During its early days in the mid-1970s, the station ran a mixture of MOR and country music formats. The country format was dropped in the late-1970s and retained its MOR format. An AM sister station, 1570 WFBZ (later WMYM and WMQA-AM, now WLKD) was added in August 1978. In 1982, WWMH dropped MOR and flipped to Top 40. During its days as a Top 40 station, the station was an affiliate of Casey Kasem's American Top 40 in the mid-1980s.

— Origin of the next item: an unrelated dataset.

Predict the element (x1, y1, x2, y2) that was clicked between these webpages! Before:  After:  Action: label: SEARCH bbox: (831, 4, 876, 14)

In 1985, the station dropped Top 40 for its current adult contemporary format. The station changed its call letters to the current WMQA-FM in 1992, and the station had a power increase from 5,000 to 25,000 watts, with the station under the moniker "FM 96". As an AC station, the station went by the names Soft Rock 96 and Northern Lites 96 WMQA.

On August 29, 2008, at 10 a.m., the station dropped the AC format and "Northern Lites" name to become "Oldies 95.9." The station's competition in the oldies format is WRJO-FM in Eagle River. WRJO (when local and not airing a different Classic Hits/Pop satellite feed from Westwood One) is more 1950s and 1960s oriented and WMQA's Westwood One programming leans more toward 1960s and 1970s (and some early 1980s) with a more upbeat, as well as a personality presentation.

On June 14, 2021, WMQA-FM dropped its classic hits format and returned back to its previous adult contemporary format, branded as "95.9 The Island".